Information provided:
====
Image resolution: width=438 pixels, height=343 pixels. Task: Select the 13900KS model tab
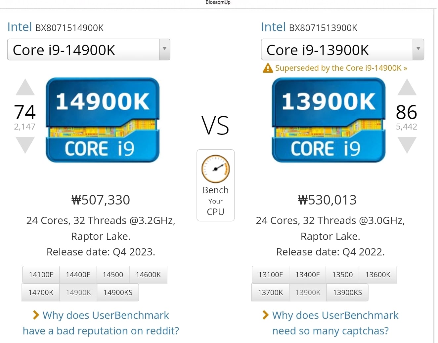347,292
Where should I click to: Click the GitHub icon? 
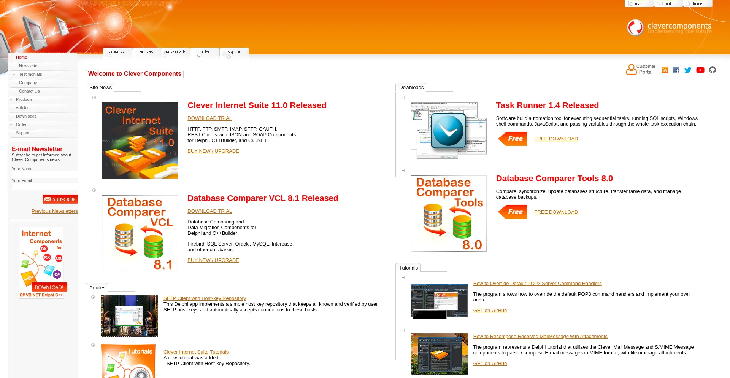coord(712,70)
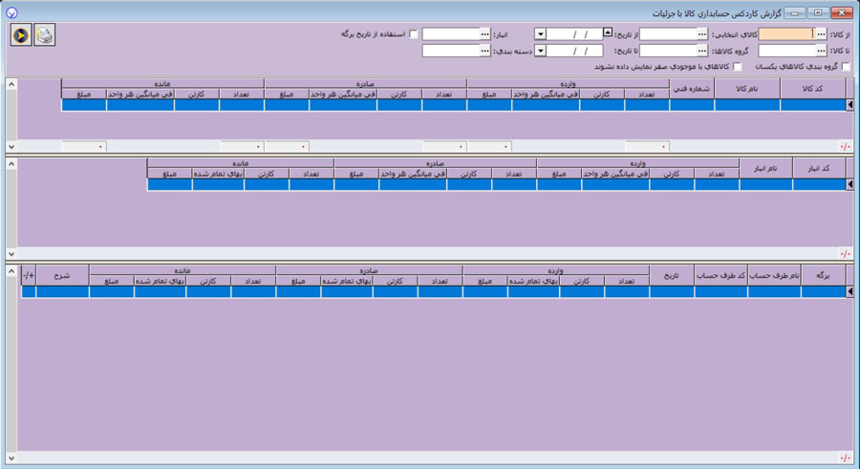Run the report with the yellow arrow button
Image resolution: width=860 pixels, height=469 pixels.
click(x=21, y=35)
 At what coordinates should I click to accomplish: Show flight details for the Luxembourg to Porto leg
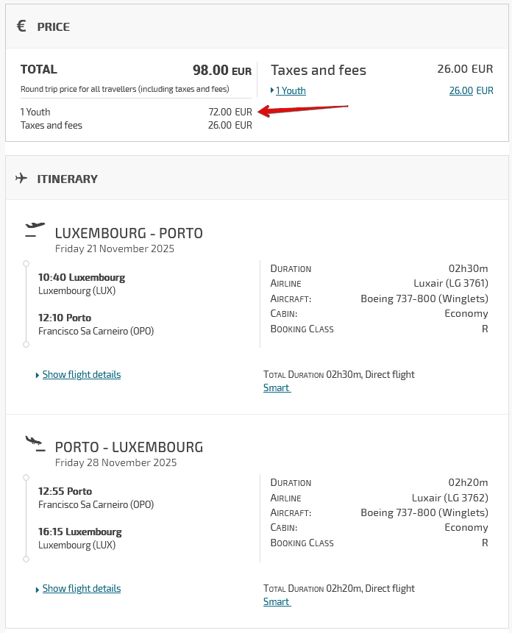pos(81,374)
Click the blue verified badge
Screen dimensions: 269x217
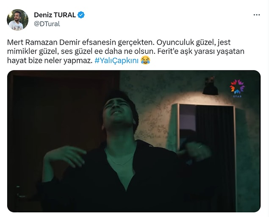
====
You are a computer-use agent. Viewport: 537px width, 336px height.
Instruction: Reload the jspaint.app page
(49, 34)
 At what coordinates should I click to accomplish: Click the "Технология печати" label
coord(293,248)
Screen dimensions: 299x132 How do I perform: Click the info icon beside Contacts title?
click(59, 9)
====
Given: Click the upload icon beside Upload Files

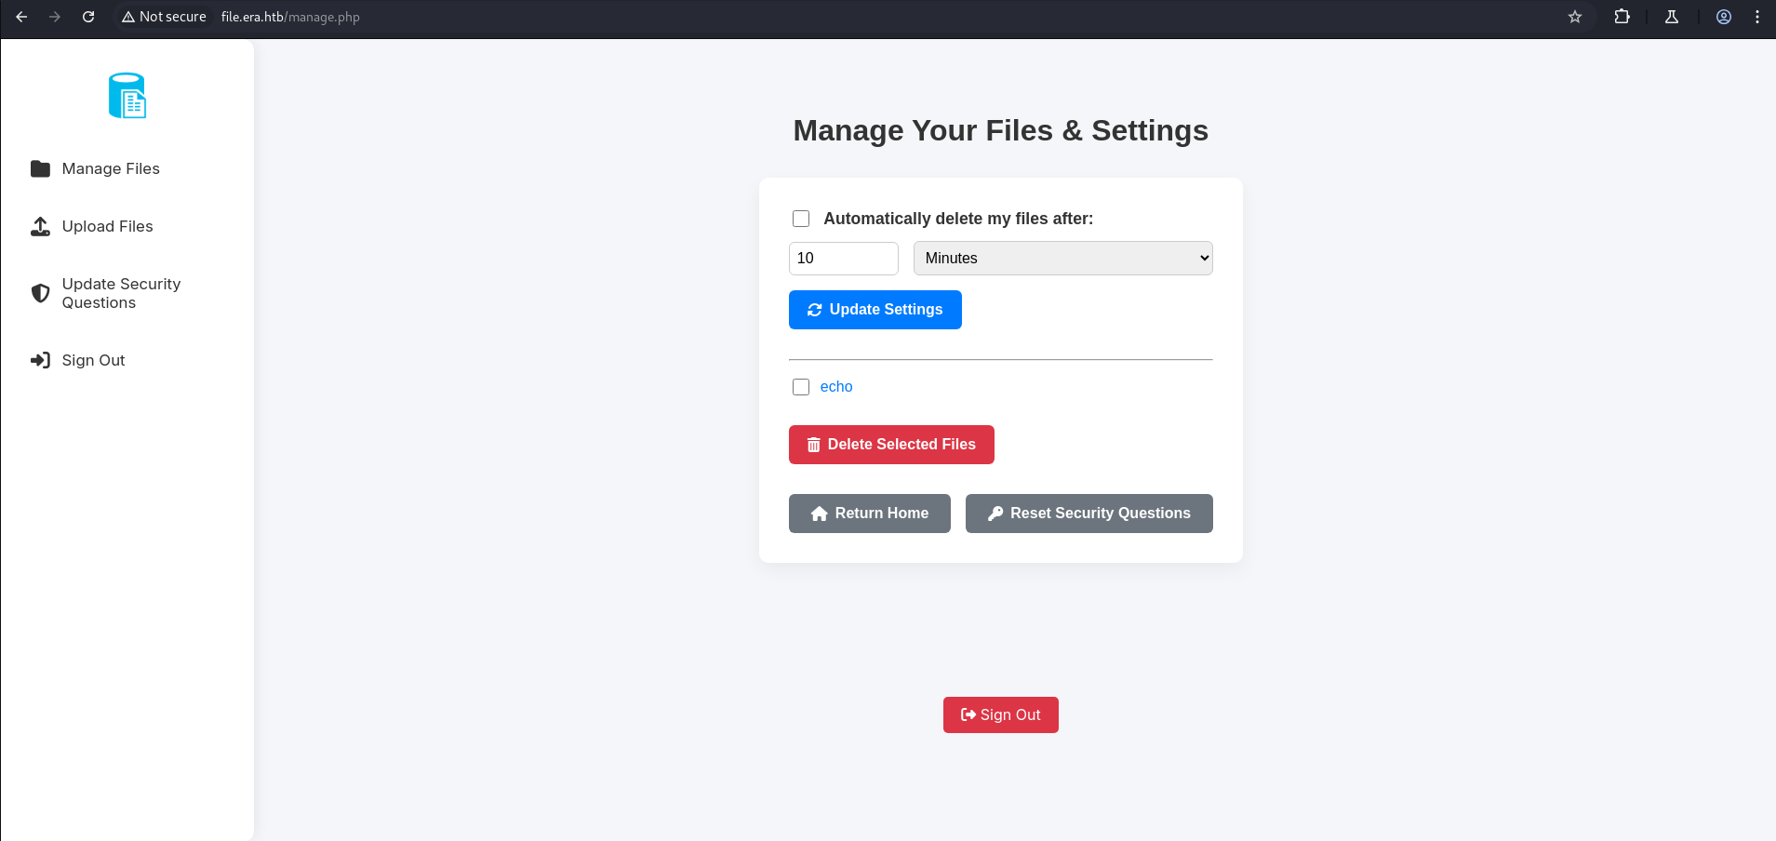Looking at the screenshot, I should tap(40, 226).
====
Exercise brief:
Return the stretch of data that begins with the line showing "Image resolution: width=438" and goes on through the line showing "Screen dimensions: 269x217", exactly, with pictures removed.

Written response:
Image resolution: width=438 pixels, height=343 pixels. Task: Select the 13900KS model tab
347,292
Where should I click to: Click the GitHub icon? 
coord(712,70)
Run the report with the yellow arrow button
Image resolution: width=860 pixels, height=469 pixels.
click(x=21, y=35)
 At what coordinates should I click to accomplish: Show flight details for the Luxembourg to Porto leg
pos(81,374)
Click the blue verified badge
Screen dimensions: 269x217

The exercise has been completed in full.